At the start of the series Watson had laid claim to open the innings; Darren Lehmann, in one of his first decisions as coach, let him have his way. After managing on 146 runs in the first three Tests, Watson was moved down the order to number six, where he scored a useful 68. But Lehmann’s real problem was at number three, where all his selections had misfired. Usman Khawaja was to go. Watson was the only alternative.

He had come in in the sixth over when David Warner edged a seaming ball from James Anderson to Matt Prior, and he imposed himself right away. Unusually, his bat was straight; he drove cleanly in front of the wicket and opened the face to glide the ball to third man. His default expression is unsmiling, but it certainly looked as if he was enjoying himself.

Only once did he repeat the fatal error of earlier innings by playing across the ball and being given lbw. An appeal for lbw was rejected by the umpire; England, thinking the ball might have gone down leg side, decided not review the decision. In fact, Hawk-eye showed the ball clipping the leg stump. (He would not have been given lbw because there were insufficient grounds for reversing the umpire’s decision.)

Clearly, Watson was in form and in luck. His partnership with Chris Rogers prospered when England’s debutantes were introduced to Test cricket and found themselves victims of an experimental attack that sacrificed a batsman (Jonny Bairstow) for Simon Kerrigan, a left-arm spinner from Lancashire, and replaced the injured Tim Bresnan with Chris Woakes.

Kerrigan takes three diffident steps to the crease, and the most striking thing about his bowling is a set of inviting full tosses and dreadful short deliveries. Presumably he was experiencing a bad attack of stage fright. He will not wish to remember the day, but he won’t be able to forget it. Between them, they conceded 108 of Australia’s 307 runs in only 23 overs.

Watson scored 80 of the first 100 runs he put on with Rogers, who had been playing circumspectly. When he was out before lunch after putting on 107 with Watson, he had scored only 23, having been most helpful just by being there. Watson slowed down in his own nervous 90s, and survived a fearsome blow to the head just below his left ear that felled him when he was on 91. But he hit a succession of singles into wide open spaces, and reached 100 off only 119 balls.

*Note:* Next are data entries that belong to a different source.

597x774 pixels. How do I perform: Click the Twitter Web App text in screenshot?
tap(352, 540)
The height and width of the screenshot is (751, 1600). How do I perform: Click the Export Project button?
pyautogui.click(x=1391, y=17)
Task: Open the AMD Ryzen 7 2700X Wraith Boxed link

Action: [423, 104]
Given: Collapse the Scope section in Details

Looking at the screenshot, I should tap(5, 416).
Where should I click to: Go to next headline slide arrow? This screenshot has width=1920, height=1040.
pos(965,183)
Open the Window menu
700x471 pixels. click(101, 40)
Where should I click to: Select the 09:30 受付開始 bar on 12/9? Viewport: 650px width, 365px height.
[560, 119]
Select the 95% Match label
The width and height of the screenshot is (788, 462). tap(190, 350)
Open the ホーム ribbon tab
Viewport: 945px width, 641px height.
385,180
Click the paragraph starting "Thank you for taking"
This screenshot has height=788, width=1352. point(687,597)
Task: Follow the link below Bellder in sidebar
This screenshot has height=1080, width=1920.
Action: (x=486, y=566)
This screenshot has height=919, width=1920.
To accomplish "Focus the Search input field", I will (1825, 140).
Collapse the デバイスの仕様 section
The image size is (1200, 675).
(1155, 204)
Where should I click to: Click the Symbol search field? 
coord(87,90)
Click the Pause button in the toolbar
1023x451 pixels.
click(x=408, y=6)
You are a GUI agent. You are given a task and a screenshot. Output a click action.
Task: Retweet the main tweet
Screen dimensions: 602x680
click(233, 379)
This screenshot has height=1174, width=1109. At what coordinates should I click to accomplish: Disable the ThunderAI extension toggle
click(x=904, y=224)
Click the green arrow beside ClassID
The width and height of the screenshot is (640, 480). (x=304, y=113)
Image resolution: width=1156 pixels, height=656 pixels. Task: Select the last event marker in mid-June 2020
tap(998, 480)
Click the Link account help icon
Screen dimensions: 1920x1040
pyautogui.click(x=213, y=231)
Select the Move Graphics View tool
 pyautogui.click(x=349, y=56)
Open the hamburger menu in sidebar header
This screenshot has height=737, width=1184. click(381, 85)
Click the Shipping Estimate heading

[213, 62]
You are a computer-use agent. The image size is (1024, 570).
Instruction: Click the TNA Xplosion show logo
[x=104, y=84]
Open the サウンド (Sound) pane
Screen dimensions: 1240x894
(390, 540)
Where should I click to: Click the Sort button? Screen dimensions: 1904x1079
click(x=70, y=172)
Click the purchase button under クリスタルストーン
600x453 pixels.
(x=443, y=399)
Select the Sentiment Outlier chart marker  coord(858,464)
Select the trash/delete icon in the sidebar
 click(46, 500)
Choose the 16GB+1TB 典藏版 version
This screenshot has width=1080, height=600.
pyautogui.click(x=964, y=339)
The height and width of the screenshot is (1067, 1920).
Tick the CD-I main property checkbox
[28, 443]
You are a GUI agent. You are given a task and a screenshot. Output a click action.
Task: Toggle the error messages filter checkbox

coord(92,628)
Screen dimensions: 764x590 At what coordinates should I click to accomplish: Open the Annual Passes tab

A patient in rehab deserves a big slice of luck and Watson had his when he was 104. A thick edge went towards Alastair Cook and first slip. It was to his left but he got his hands to it and should have held it, but he didn’t. Australia were 151 for 3 at the time, Clarke having scratched around looking uncomfortable for 39 balls before Anderson aced him again with a ball that removed the off-stump bail.

A fourth wicket did not fall until three overs before close of play, when Watson hooked hard towards long leg where Kevin Pietersen followed its path and was able to clutch as he dived to his left. It was a splendid catch to end an innings which Watson had coloured purple. He had justified his own high opinion of himself.

The leaders of England’s attack were not toothless. Anderson, Stuart Broad and Graeme Swann have each been the match winners in three Tests; at The Oval they got little help from the wicket, but they persevered. Broad was unable to repeat his heroics at Chester-le-Street, but he did get Watson’s wicket.

Broad also got an earful of abuse from Lehmann who reacted ferociously to Broad’s explanation of why he did not walk when he edged a catch at a vital moment at Trent Bridge. It was “blatant cheating", Lehmann charged. He added that he hopes the Australian public will give it to him in the return series in the summer. “I hope it makes him cry and he goes home.” It seems unlikely. Broad plays to win. He doesn’t weep easily.    

Stephen Fay is a former editor of Wisden and author of books about the Bank of England and the collapse of Barings.